*** Block opens ***

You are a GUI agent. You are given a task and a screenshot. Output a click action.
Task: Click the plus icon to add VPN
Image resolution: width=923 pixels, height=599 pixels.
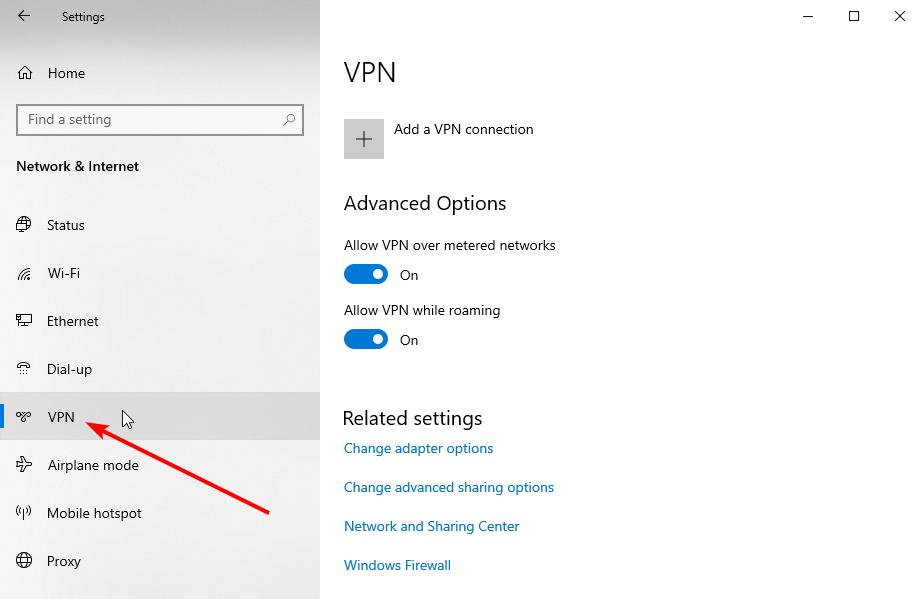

*** Block closes ***
*** Block opens ***

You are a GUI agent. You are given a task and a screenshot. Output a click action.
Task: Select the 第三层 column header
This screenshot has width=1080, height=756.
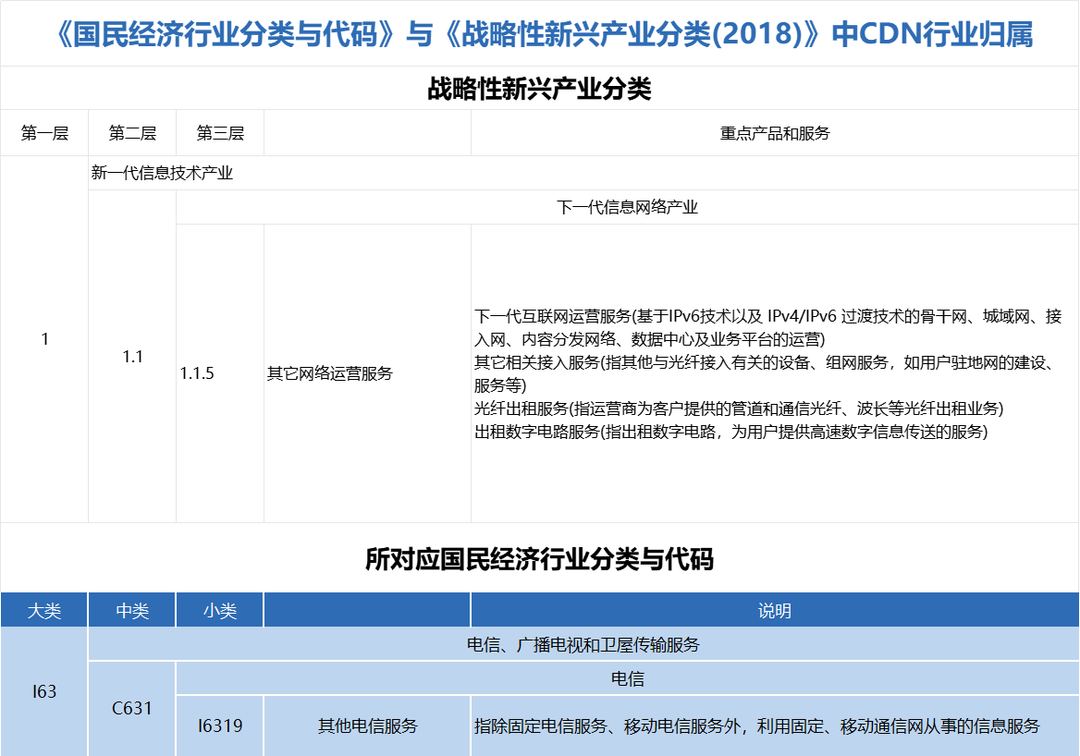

*** Block closes ***

* [What the exercise asks] Beginning with the line containing "Task: Click the plus icon to add VPN" in the material above, copy every line exactly until you have copied the line containing "Image resolution: width=923".

* [Result for this exercise]
Task: Click the plus icon to add VPN
Image resolution: width=923 pixels, height=599 pixels.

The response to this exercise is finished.